Rewrite the material from its start through the line containing "Action: coord(303,10)", switching "Installed On" to "Modified On" and leaving everything else unchanged.
>> START Source data
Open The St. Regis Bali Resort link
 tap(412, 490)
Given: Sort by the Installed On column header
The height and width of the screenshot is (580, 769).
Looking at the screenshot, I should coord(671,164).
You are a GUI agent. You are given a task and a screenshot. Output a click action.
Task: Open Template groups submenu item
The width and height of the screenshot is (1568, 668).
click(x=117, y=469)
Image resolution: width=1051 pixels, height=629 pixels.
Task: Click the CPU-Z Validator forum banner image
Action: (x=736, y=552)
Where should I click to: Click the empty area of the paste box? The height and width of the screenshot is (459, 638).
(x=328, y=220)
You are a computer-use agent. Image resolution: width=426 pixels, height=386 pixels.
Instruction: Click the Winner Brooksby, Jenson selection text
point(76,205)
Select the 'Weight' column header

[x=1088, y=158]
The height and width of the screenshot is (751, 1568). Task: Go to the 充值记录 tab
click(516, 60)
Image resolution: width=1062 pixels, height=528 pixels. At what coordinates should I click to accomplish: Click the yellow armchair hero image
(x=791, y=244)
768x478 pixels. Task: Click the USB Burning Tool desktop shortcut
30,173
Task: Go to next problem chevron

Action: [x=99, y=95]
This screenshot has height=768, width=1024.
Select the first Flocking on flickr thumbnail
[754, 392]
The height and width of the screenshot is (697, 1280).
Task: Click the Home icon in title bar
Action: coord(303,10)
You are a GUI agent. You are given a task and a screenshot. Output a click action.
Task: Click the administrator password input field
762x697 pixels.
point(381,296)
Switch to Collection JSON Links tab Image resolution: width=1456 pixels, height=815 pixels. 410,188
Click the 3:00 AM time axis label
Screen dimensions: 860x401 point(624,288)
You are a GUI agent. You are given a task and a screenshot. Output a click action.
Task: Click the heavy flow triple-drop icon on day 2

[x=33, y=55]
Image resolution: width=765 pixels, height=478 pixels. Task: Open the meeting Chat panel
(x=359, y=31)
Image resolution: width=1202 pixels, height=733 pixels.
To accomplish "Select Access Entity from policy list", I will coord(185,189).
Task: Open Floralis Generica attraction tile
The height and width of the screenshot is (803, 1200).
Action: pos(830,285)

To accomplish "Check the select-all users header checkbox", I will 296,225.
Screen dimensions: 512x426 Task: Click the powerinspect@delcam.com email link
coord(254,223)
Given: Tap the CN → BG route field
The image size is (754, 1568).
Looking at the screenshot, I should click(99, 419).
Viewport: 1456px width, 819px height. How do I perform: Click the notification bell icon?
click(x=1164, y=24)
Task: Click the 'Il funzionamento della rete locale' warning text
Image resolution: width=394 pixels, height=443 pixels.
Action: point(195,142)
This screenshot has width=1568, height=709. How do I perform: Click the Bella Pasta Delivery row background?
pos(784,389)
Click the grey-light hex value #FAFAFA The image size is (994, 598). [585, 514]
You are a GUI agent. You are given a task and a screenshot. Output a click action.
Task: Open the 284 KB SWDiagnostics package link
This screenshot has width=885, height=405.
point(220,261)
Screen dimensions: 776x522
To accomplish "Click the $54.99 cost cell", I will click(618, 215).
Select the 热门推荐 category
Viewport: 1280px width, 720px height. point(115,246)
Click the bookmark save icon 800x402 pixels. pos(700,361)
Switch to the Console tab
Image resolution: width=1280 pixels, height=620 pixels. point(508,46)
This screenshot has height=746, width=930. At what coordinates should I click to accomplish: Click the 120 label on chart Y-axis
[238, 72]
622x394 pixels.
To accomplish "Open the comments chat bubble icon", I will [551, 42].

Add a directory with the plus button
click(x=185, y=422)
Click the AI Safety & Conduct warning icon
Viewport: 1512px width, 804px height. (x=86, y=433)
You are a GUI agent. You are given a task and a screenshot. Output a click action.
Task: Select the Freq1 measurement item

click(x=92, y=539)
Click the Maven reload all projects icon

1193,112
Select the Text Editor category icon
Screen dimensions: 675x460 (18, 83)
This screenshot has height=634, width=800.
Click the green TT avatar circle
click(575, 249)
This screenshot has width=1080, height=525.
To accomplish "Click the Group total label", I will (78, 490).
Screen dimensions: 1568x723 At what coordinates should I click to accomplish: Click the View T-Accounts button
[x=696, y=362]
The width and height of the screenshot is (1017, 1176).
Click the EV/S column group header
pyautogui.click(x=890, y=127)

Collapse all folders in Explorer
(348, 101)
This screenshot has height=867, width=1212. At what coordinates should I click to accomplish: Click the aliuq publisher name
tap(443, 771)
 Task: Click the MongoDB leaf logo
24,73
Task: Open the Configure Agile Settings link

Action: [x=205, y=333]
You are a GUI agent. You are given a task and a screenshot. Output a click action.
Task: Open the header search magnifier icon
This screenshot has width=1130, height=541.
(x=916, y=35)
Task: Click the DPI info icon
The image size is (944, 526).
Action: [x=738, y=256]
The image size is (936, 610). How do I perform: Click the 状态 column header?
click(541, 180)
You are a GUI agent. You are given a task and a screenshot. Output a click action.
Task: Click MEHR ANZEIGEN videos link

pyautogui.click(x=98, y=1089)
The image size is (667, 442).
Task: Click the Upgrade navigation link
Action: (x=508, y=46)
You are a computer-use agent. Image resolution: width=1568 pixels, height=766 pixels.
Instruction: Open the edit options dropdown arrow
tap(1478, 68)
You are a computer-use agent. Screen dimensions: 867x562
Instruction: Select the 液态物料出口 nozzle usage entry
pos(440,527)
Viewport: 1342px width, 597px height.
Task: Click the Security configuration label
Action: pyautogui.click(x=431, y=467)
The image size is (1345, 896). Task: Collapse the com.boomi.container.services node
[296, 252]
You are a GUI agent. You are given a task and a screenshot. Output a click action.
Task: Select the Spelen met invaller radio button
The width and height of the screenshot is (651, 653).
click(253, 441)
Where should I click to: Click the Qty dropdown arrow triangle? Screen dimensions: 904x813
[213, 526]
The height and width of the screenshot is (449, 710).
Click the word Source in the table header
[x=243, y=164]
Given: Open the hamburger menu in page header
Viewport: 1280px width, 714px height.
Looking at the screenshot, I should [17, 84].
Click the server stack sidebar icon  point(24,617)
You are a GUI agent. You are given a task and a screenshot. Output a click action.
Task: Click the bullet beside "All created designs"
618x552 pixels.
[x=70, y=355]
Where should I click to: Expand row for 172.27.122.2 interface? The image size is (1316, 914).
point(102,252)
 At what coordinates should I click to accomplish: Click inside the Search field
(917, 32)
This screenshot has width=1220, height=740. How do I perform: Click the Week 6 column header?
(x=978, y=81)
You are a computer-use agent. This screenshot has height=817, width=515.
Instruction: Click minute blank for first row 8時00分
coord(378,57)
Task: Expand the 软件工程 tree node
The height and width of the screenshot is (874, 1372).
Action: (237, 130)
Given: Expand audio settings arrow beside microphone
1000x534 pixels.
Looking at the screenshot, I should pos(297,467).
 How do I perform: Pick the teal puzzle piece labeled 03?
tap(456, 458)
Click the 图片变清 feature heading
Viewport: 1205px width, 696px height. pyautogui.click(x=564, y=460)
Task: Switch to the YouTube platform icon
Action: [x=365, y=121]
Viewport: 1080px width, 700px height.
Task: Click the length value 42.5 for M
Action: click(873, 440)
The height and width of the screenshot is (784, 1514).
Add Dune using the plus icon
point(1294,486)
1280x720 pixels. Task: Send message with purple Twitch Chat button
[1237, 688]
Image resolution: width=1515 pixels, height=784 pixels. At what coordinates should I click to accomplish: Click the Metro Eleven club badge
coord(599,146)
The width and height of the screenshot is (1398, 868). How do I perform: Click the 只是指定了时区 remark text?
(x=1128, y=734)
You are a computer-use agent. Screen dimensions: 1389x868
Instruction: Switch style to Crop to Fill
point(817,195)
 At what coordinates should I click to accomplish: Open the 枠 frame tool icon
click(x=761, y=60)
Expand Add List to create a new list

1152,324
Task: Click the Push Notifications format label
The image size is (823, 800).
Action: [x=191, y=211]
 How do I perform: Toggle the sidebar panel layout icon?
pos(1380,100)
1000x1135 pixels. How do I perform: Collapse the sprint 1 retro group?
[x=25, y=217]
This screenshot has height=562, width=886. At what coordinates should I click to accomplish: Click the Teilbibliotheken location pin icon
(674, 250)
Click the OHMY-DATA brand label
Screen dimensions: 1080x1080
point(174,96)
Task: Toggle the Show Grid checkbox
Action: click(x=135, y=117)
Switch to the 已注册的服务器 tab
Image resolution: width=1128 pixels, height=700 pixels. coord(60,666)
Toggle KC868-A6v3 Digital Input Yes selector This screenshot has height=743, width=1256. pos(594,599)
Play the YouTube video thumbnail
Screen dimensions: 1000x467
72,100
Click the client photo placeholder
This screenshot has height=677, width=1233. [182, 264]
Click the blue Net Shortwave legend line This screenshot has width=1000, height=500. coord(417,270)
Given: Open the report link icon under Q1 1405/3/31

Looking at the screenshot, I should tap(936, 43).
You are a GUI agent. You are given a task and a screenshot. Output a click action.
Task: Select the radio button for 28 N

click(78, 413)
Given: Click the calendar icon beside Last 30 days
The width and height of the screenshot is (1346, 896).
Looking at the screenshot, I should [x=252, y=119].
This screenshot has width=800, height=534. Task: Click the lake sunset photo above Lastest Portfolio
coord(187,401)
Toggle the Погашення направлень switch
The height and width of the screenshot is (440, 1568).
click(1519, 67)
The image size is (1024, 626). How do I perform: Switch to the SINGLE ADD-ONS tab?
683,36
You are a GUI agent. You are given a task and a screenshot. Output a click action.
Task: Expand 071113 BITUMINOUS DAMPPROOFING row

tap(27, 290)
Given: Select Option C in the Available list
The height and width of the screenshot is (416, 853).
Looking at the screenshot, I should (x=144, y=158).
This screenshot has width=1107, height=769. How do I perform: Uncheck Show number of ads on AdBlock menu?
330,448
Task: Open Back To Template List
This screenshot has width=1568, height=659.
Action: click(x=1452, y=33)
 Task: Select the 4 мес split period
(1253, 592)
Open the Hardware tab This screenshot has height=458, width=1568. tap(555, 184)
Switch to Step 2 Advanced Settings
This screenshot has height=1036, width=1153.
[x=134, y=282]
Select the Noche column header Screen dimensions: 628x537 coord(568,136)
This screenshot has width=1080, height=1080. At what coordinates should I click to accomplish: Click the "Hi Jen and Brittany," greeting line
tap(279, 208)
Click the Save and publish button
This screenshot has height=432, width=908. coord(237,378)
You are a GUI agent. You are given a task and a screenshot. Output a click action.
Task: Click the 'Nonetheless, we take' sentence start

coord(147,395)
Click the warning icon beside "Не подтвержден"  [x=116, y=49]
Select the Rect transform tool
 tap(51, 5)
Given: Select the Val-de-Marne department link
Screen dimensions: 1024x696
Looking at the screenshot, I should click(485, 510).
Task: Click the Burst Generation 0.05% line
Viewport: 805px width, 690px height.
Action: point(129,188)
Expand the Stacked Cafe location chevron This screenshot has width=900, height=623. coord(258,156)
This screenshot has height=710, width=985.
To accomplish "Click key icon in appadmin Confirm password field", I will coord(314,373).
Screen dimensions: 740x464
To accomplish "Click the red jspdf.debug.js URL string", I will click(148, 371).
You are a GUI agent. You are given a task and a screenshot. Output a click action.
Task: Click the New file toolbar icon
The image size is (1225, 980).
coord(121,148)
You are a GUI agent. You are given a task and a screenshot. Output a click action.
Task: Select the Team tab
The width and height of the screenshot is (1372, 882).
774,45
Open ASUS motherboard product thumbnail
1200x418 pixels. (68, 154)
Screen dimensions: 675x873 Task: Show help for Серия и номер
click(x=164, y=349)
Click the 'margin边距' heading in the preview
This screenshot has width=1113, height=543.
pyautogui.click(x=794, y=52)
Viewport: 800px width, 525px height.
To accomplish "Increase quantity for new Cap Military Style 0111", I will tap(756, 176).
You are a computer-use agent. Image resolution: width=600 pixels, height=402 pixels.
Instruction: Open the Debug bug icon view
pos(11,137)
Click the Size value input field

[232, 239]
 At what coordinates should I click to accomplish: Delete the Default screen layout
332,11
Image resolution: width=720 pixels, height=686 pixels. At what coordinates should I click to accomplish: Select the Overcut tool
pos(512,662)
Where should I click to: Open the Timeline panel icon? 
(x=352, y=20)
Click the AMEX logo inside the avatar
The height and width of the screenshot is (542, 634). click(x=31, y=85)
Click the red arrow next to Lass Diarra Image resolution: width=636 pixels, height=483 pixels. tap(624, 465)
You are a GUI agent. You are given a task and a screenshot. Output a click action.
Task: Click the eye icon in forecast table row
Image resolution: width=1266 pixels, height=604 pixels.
>> END Source data
Worked solution:
Open The St. Regis Bali Resort link
 tap(412, 490)
Given: Sort by the Modified On column header
The height and width of the screenshot is (580, 769).
Looking at the screenshot, I should coord(671,164).
You are a GUI agent. You are given a task and a screenshot. Output a click action.
Task: Open Template groups submenu item
The width and height of the screenshot is (1568, 668).
click(x=117, y=469)
Image resolution: width=1051 pixels, height=629 pixels.
Task: Click the CPU-Z Validator forum banner image
Action: (x=736, y=552)
Where should I click to: Click the empty area of the paste box? The height and width of the screenshot is (459, 638).
(x=328, y=220)
You are a computer-use agent. Image resolution: width=426 pixels, height=386 pixels.
Instruction: Click the Winner Brooksby, Jenson selection text
point(76,205)
Select the 'Weight' column header

[x=1088, y=158]
The height and width of the screenshot is (751, 1568). Task: Go to the 充值记录 tab
click(516, 60)
Image resolution: width=1062 pixels, height=528 pixels. At what coordinates should I click to accomplish: Click the yellow armchair hero image
(x=791, y=244)
768x478 pixels. Task: Click the USB Burning Tool desktop shortcut
30,173
Task: Go to next problem chevron

Action: [x=99, y=95]
This screenshot has height=768, width=1024.
Select the first Flocking on flickr thumbnail
[754, 392]
The height and width of the screenshot is (697, 1280).
Task: Click the Home icon in title bar
Action: coord(303,10)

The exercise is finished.